Treatment for Impingement Syndrome
Impingement Syndrome, also known as shoulder impingement syndrome, involves the inflammation of tendons (tendonitis) of the rotator cuff muscles. It is mostly associated with tendonitis of the supraspinatus muscle.
Shoulder impingement occurs when there is an impingement of bursa or tendons in the shoulder. Repeated overhead activity is a risk factor. Pain is persistent and affects normal activities. Activities that cause impingement syndrome include lifting, painting, swimming and other overhead sports.
What Are the Causes of Impingement Syndrome?
Impingement syndrome is mostly caused by overuse. The subacromial space narrows when the arm is raised and the supraspinatus muscle tendon passes through the opened space.
Bones and ligaments in the shoulder protect the shoulder rotator cuff tendons from simple knocks and bumps. They form an arch of protection on top of your shoulder. However, nothing in the human body is infallible. Ligaments, bones and muscles can be injured. Repeated use of an impinged shoulder makes the tendons in your shoulder swell, and causes an inflammatory response that leads to impingement syndrome.
What are the Symptoms of Impingement Syndrome?
Common symptoms of impingement syndrome include weakness, pain and loss of movement of the affected shoulder. Other symptoms include difficulty reaching up behind the back, pain with overhead use of the arm, and a popping sensation during movement of the shoulder.
The tendon could tear in two if it is injured for an extended period. This leads to a rotator cuff tear that causes weakness and makes it difficult to elevate your arm. In some cases, you might rupture your bicep muscle. The pain worsens at night if you lie on the affected shoulder. Pain might be acute if it results from an injury.
Diagnosis of Impingement Syndrome
Impingement syndrome can be diagnosed by a physical examination and medical history.
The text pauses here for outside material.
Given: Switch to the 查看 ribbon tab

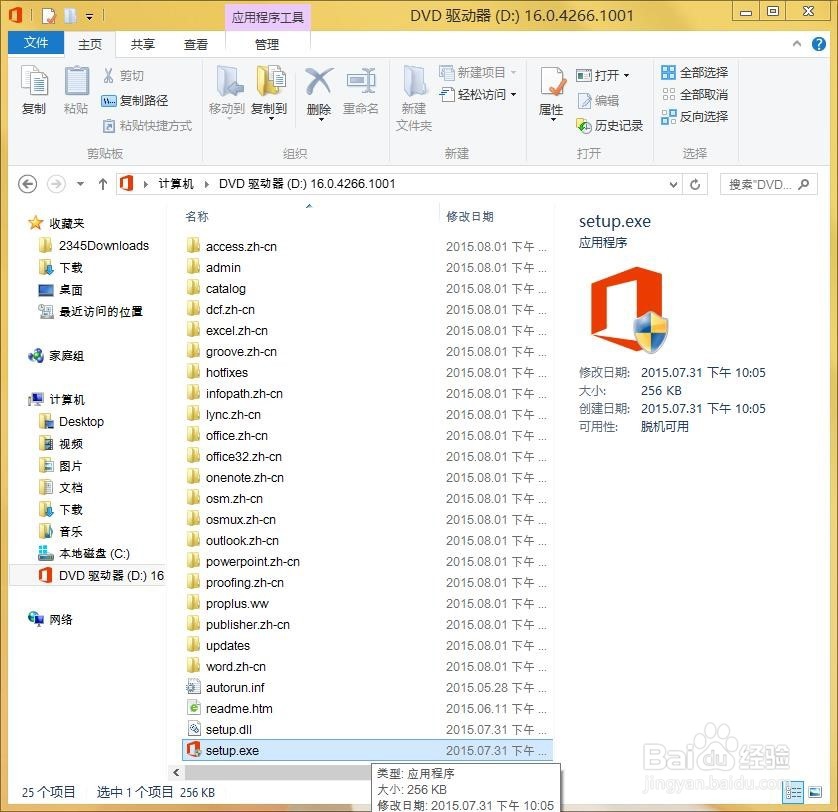Looking at the screenshot, I should [196, 43].
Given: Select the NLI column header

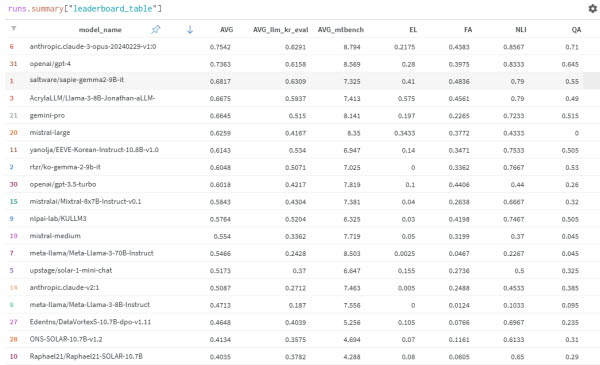Looking at the screenshot, I should pos(520,29).
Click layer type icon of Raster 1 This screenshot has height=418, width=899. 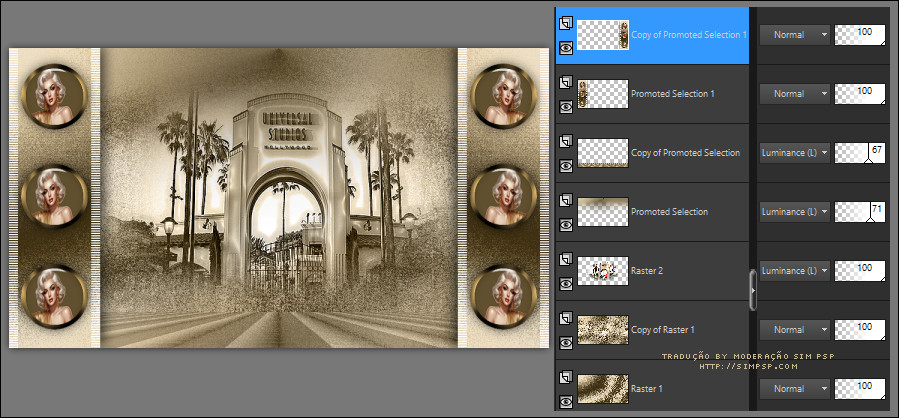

Your GP will take X-rays to check for changes in the bone that indicate injury of the muscle, and in order to rule out arthritis. There may be bone spurs where the rotator cuff normally attaches.
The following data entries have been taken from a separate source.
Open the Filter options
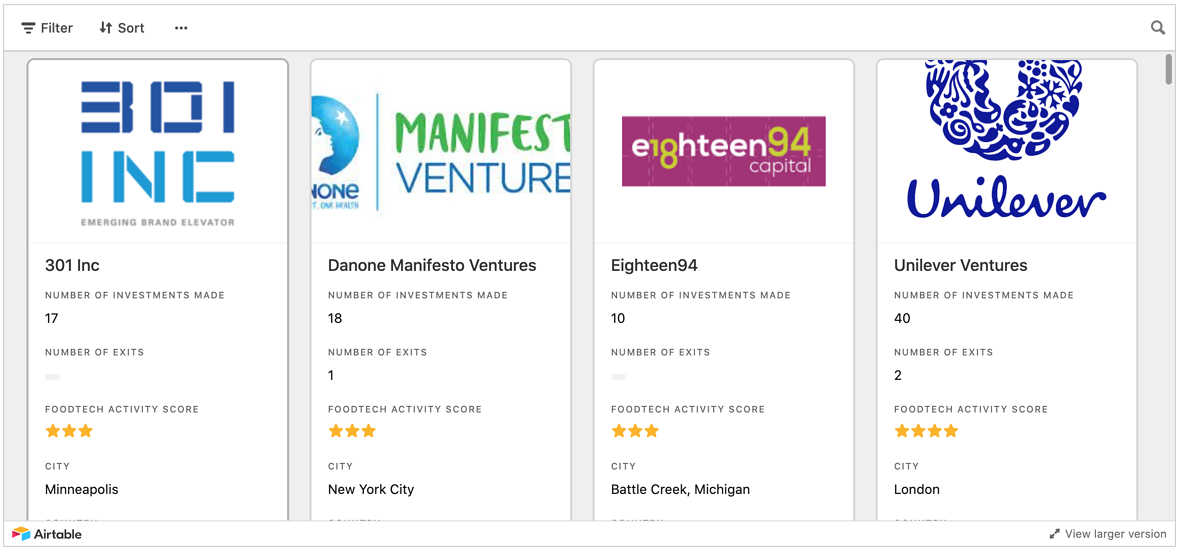click(x=47, y=28)
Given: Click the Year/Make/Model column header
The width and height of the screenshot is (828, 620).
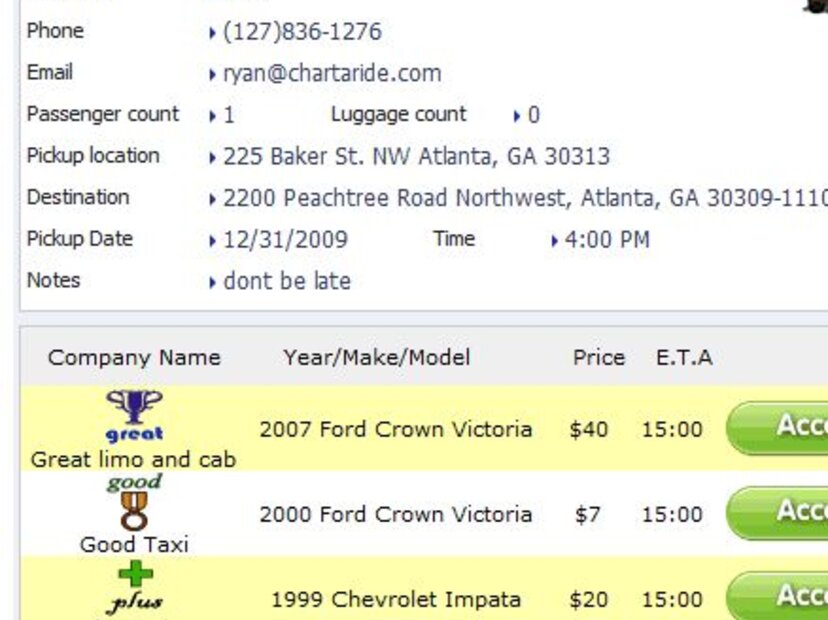Looking at the screenshot, I should tap(376, 358).
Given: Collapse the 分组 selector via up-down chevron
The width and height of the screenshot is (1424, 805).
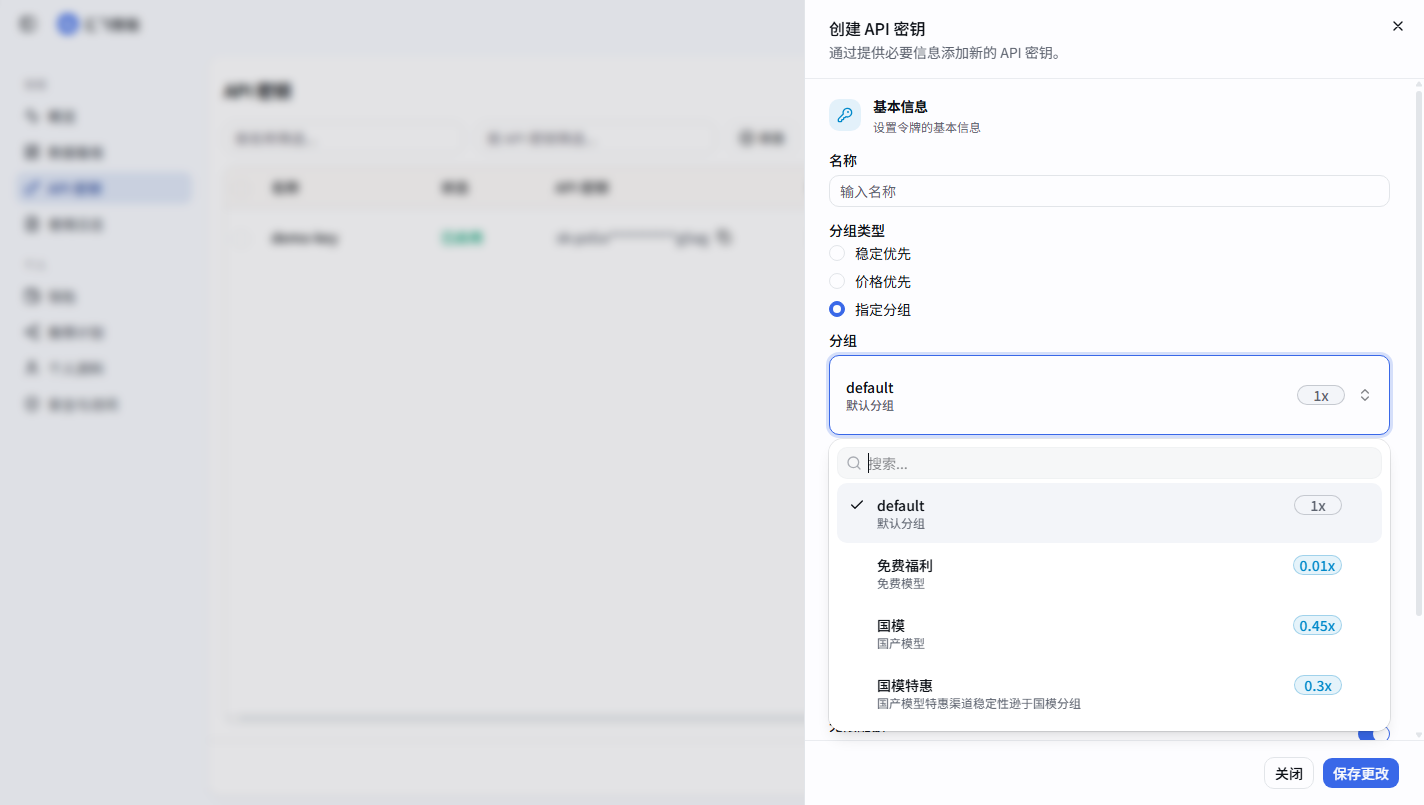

Treatment of Impingement Syndrome
Impingement syndrome is treated either conservatively, through open surgery, or with arthroscopic surgery. Conservative treatment includes the cessation of painful activity, lots of rest and physical therapy.
Oral anti-inflammatory medication such as naproxen, aspirin or ibuprofen is a common treatment for impingement syndrome. Your GP might switch between medications if one doesn’t help within 10-14 days. Steroid injections could be injected in the affected shoulder where exercise and rest does not help. Injections are a temporary solution and pain might return if you stop physical therapy.
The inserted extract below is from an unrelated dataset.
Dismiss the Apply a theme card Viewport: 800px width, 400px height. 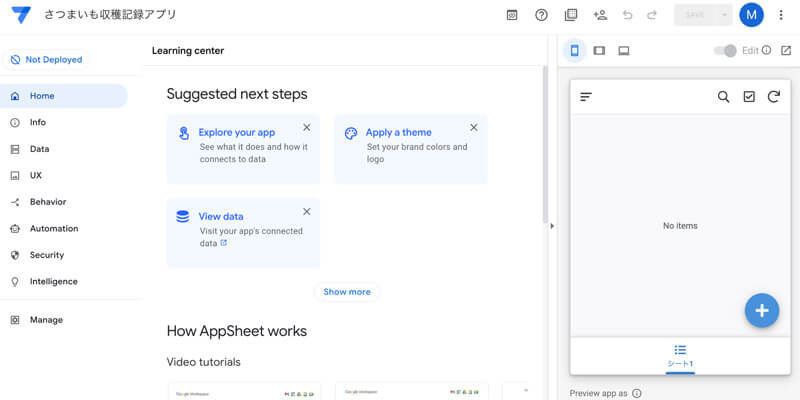coord(474,128)
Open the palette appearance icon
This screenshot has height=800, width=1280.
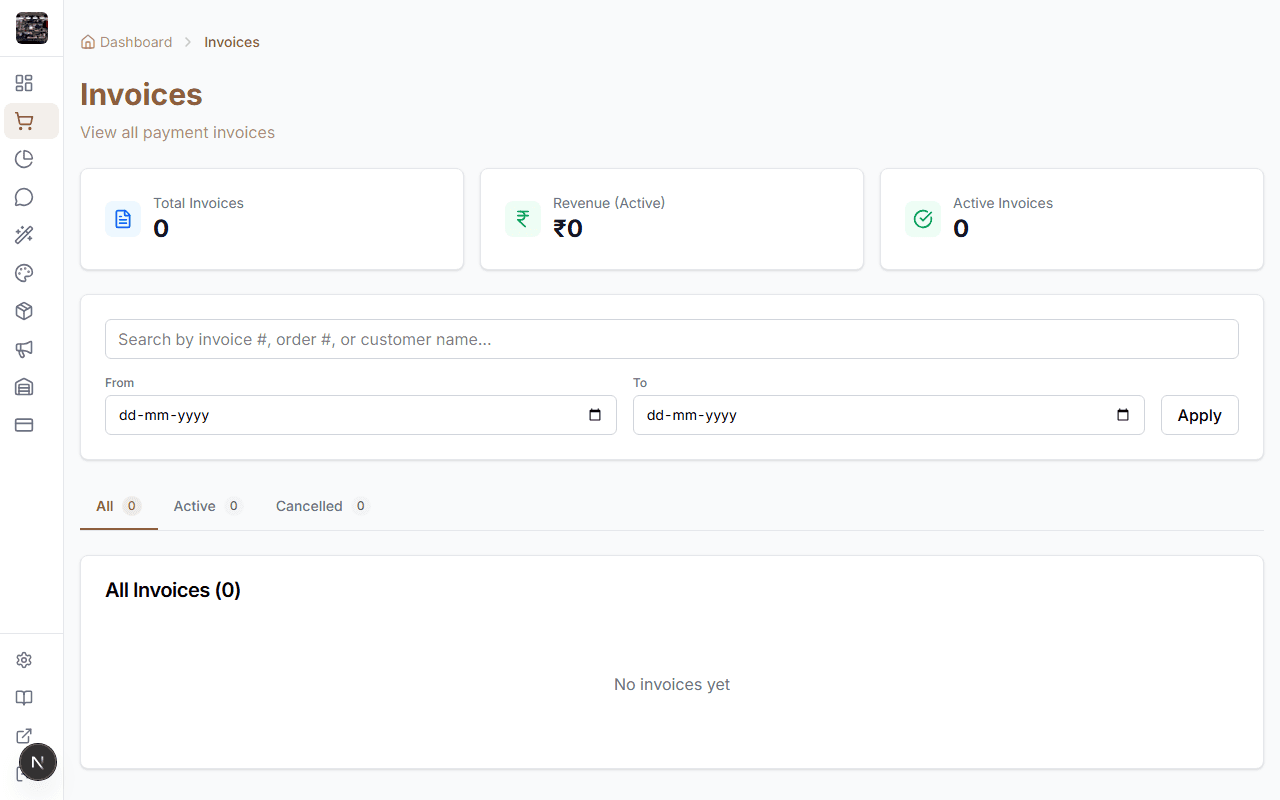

Physical Therapy for Impingement Syndrome
Physical therapy focuses on maintaining movement, strengthening shoulder muscles, improving posture and reducing the pain. For pain relief, NSAIDs (Nonsteroidal anti-inflammatory drugs) and ice packs are most common. In most cases, the patient needs just one visit with the physical therapist to understand how to do physical therapy at home.
Physical therapy techniques for impingement syndrome include:
Manual therapy: Physical therapists may use techniques such as soft-tissue massage, gentle joint movements and shoulder stretches to improve mobility in the shoulder.
Strengthening exercises: Physiotherapists will recommend strengthening exercises suitable for an individual’s specific condition. This may include resistance-training exercises to strengthen weaker muscles, and home exercises after formal physical therapy.
Does Impingement Syndrome go away on its own without treatment?
Shoulder impingement takes three to six months to heal. Some severe cases take up to a year. Usually, a return to normal activities within two to four weeks should be possible. However, note that each shoulder impingement is different. There is no specific timeframe. Rehabilitation is determined by several factors, based on a physiotherapist’s or GP’s assessment.
Will Impingement Syndrome Require Surgery?
Subacromial decompression might be an option if medication or physical therapy doesn’t work. The procedure involves widening the space around the rotator tendon to prevent it from catching or rubbing anything nearby (arthroscopically).
Small surgical instruments are used during the operation to make small cuts in your shoulder. The surgery is done under general anaesthetic.
Getting Help for Impingement Syndrome
If the shoulder pain doesn’t go away after a few weeks, you should visit your GP. Your GP will examine your shoulder and request you to rotate your arm in different directions to see if movement makes the pain worse. They might recommend a physiotherapist or suggest treatment.